GIVEN DATA:
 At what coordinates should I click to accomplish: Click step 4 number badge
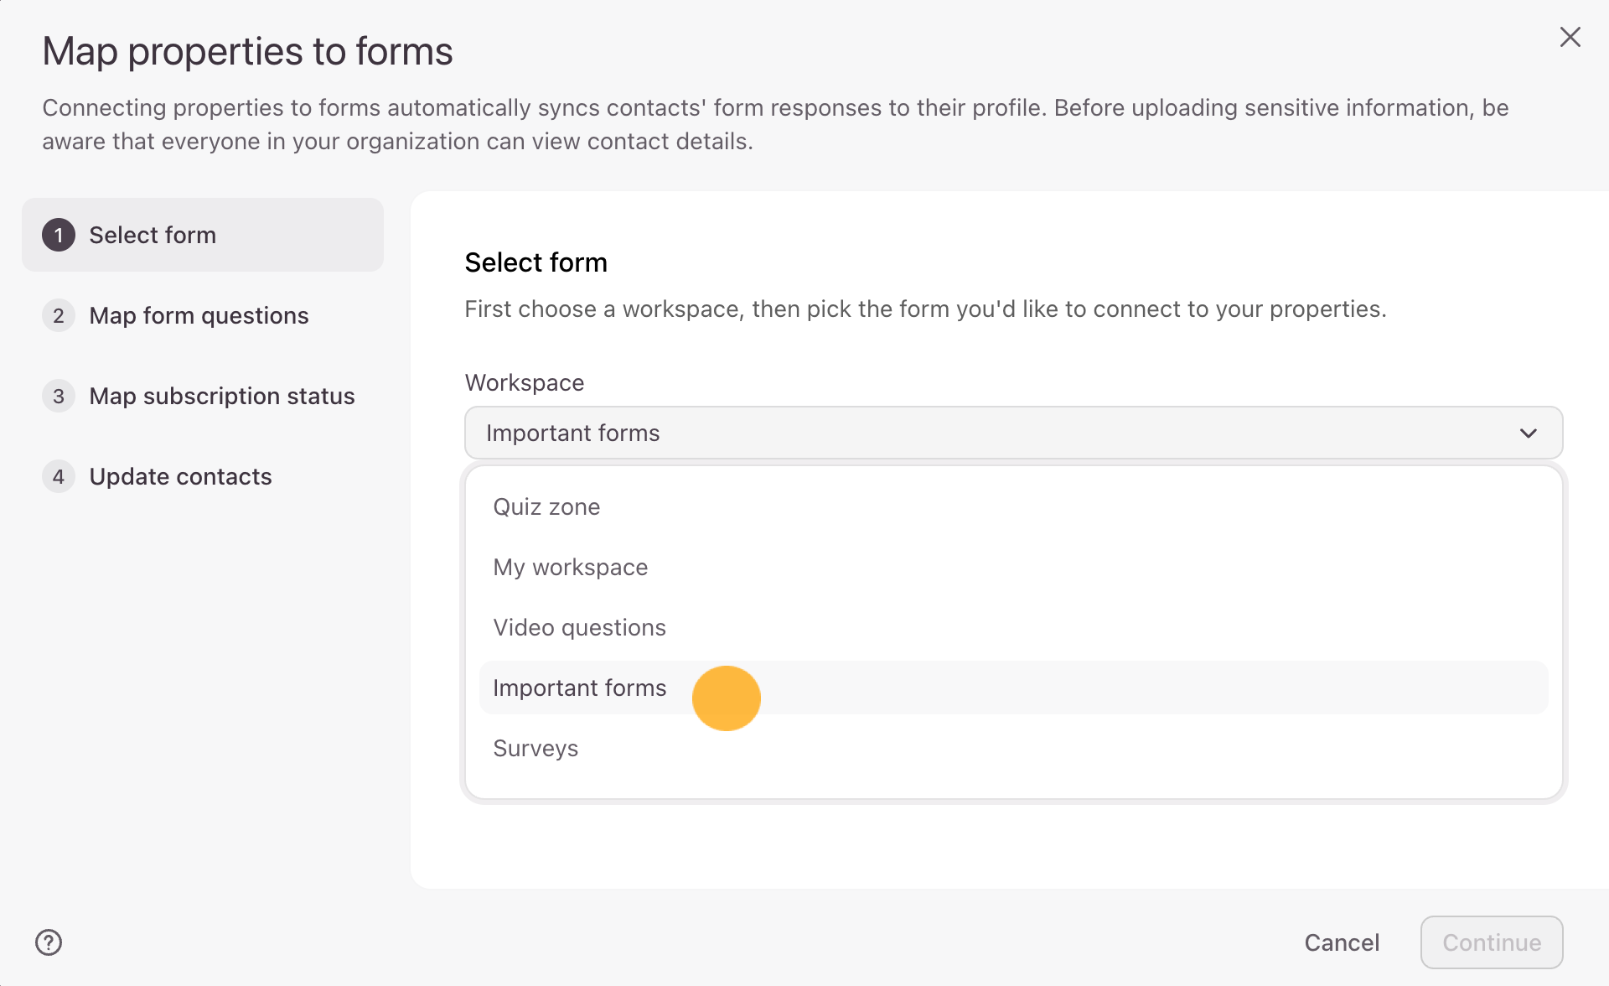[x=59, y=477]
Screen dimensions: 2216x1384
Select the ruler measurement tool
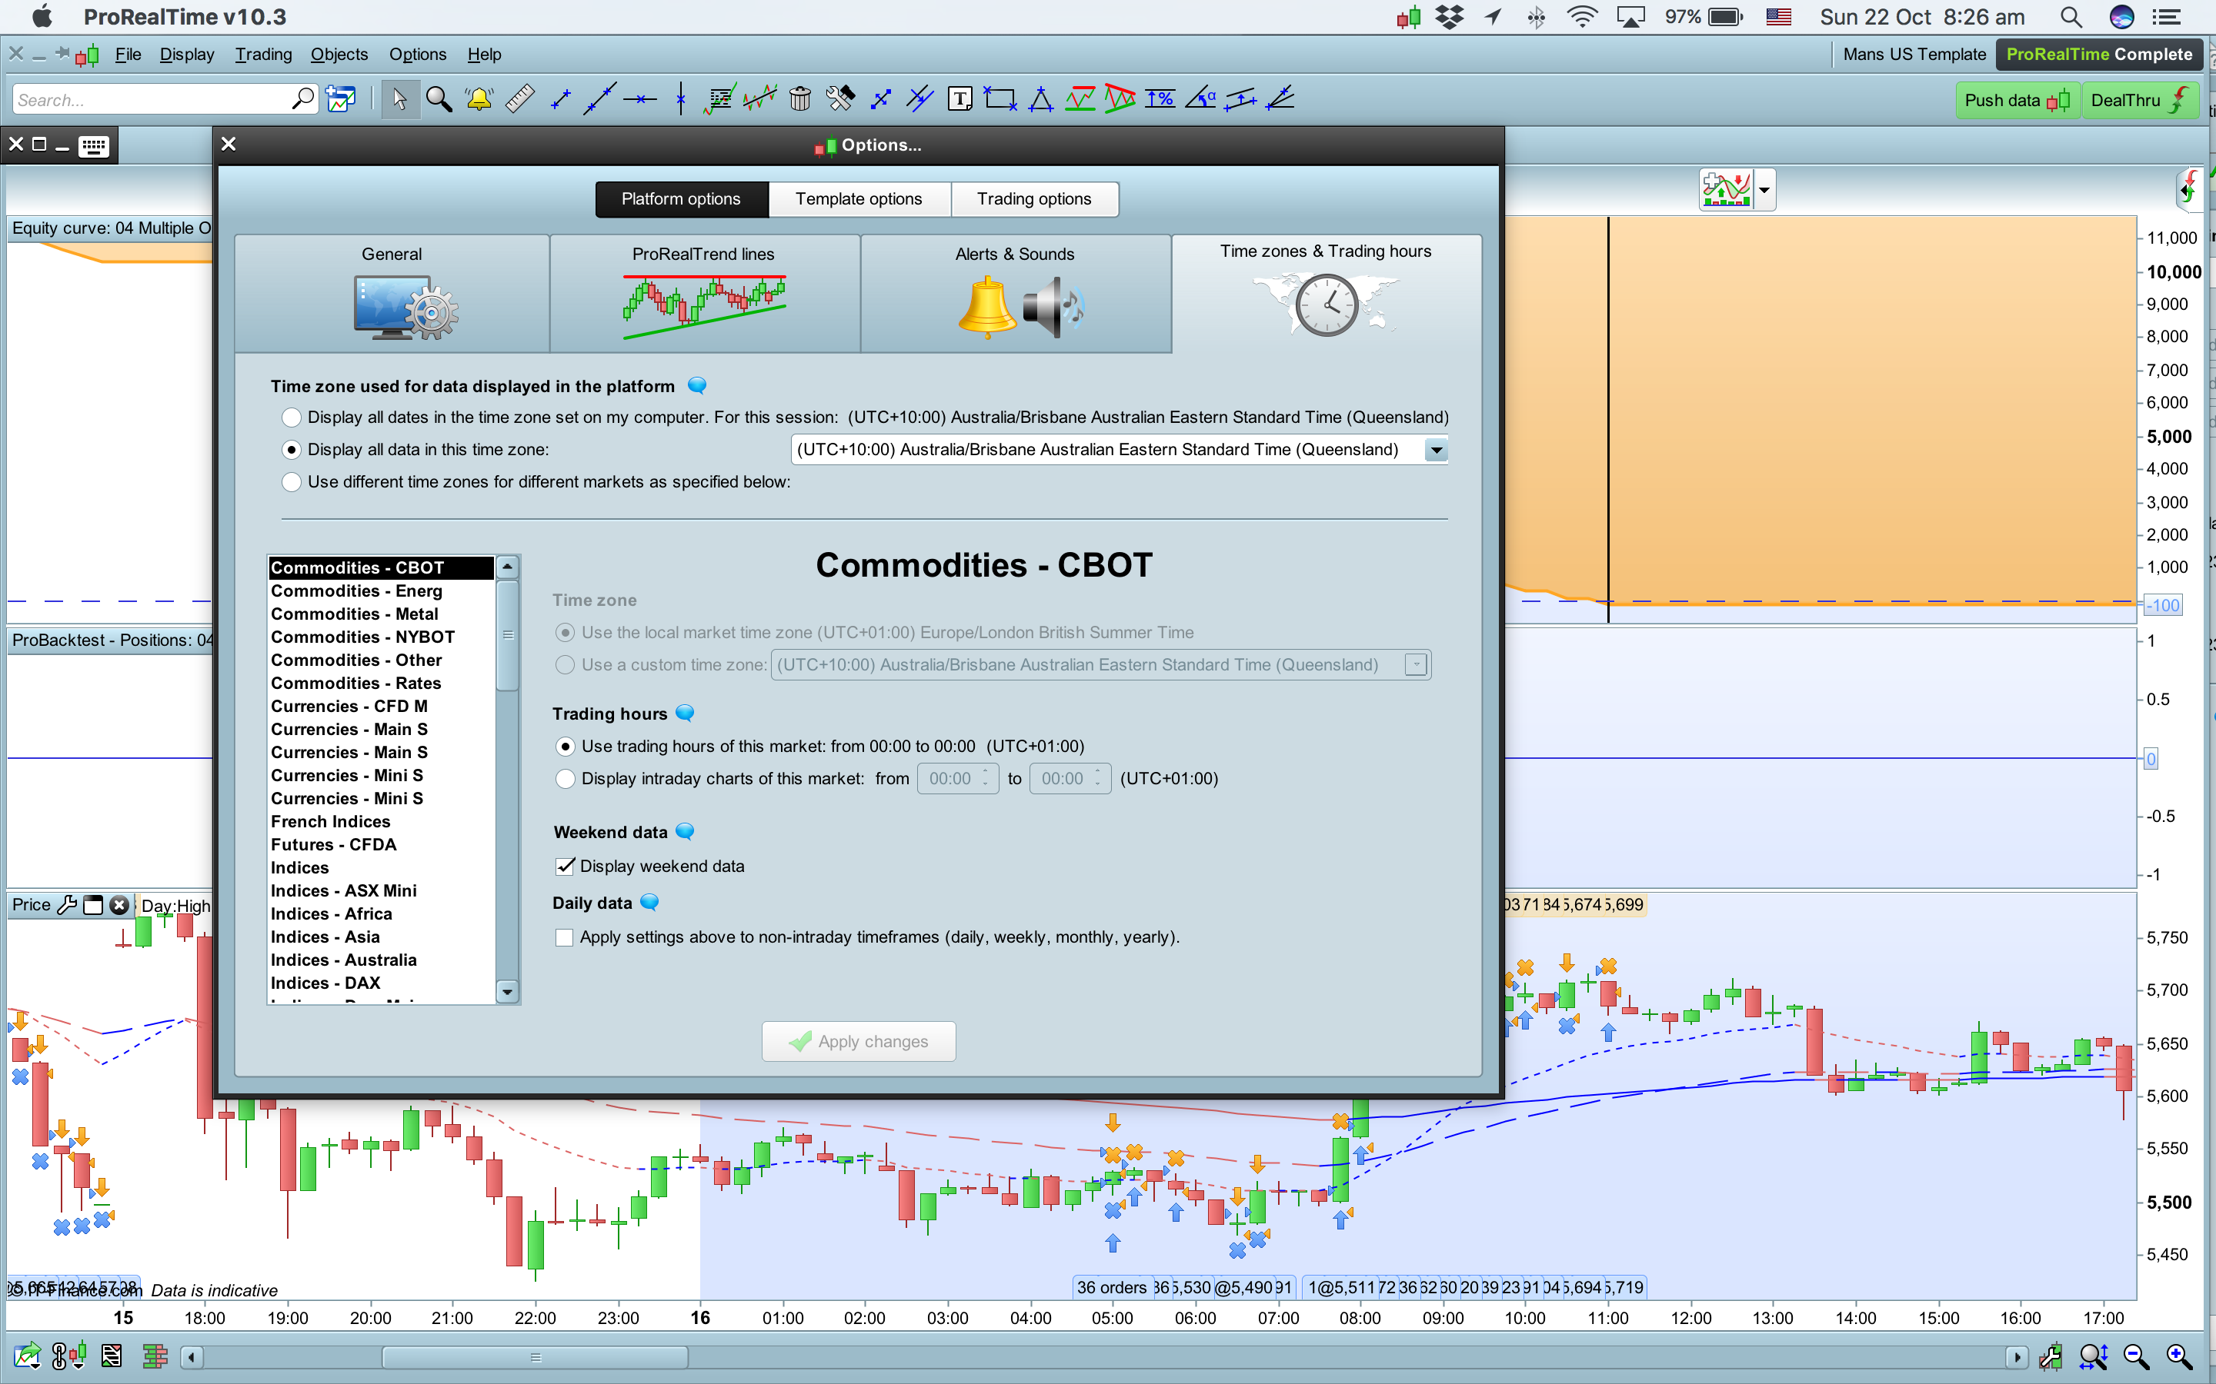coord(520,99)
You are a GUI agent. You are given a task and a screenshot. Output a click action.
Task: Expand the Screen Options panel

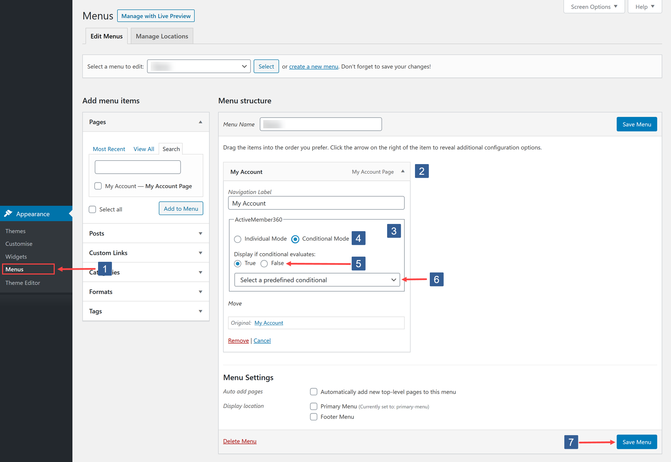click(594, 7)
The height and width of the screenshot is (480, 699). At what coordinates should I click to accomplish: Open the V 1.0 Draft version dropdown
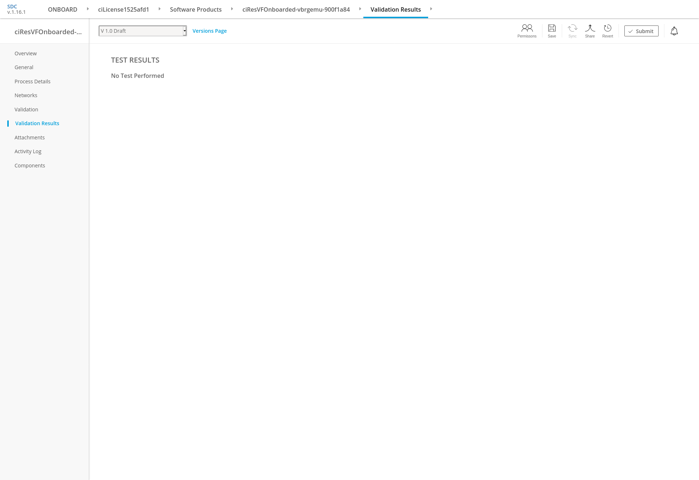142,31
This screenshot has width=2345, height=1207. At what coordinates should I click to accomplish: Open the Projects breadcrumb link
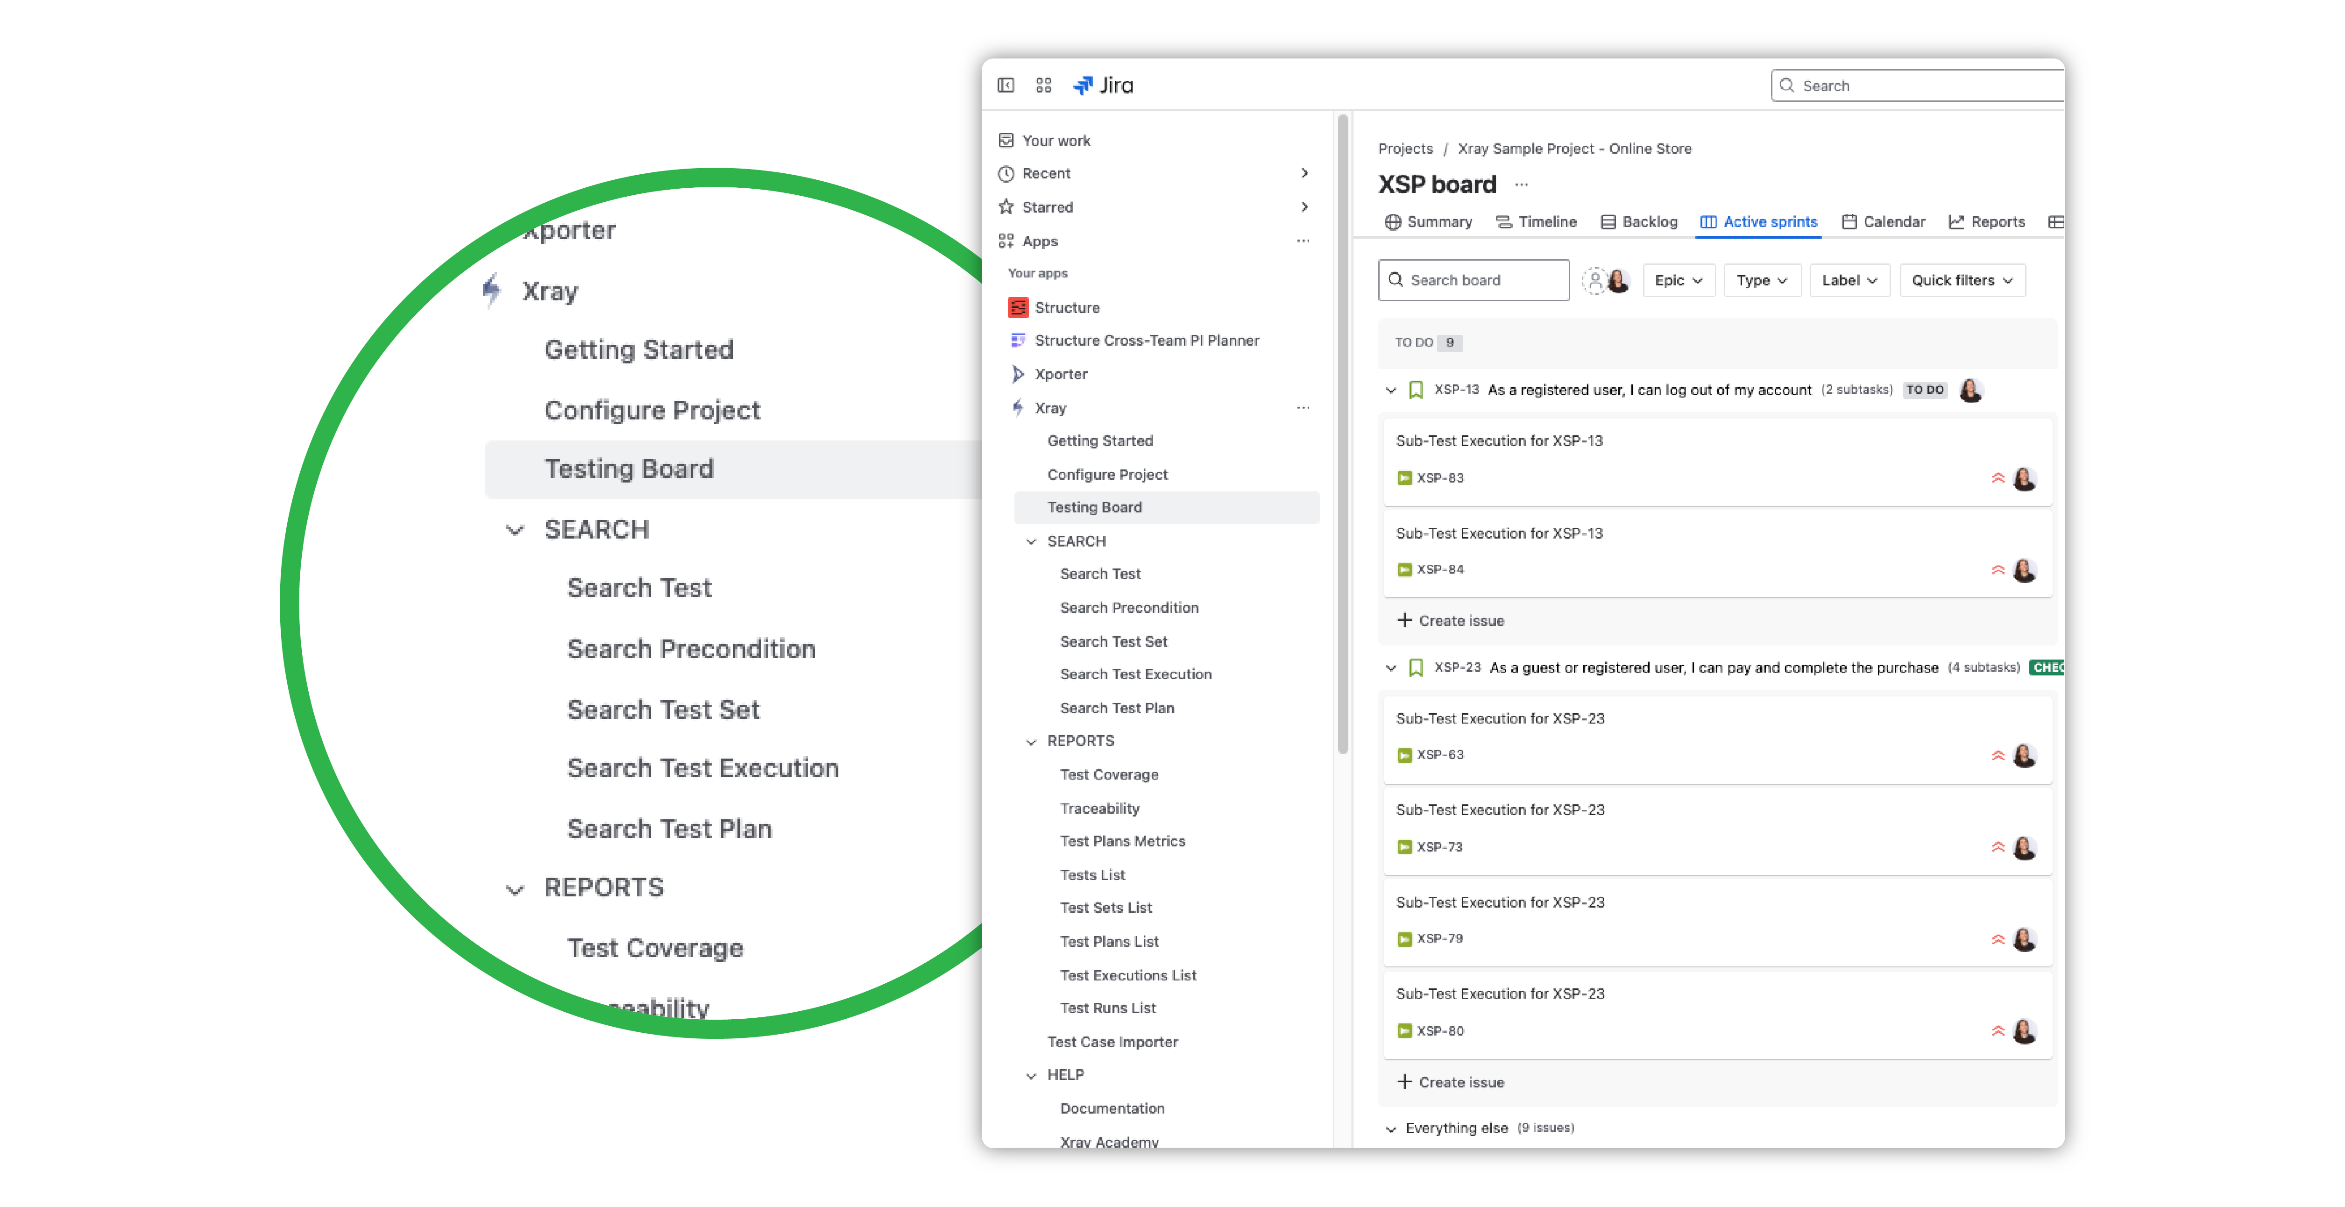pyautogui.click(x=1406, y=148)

WORK INSTRUCTION: Every line above should be repeated exactly; pictures stay out of the copy.

SOLUTION FOR THIS PROBLEM:
 At what coordinates should I click to accomplish: Click step 4 number badge
[x=59, y=477]
Screen dimensions: 2216x1384
Select the ruler measurement tool
coord(520,99)
You are a GUI agent. You are given a task and a screenshot. Output a click action.
Task: Expand the Screen Options panel

click(594, 7)
The height and width of the screenshot is (480, 699). At what coordinates should I click to accomplish: Open the V 1.0 Draft version dropdown
142,31
This screenshot has width=2345, height=1207. At what coordinates should I click to accomplish: Open the Projects breadcrumb link
pyautogui.click(x=1406, y=148)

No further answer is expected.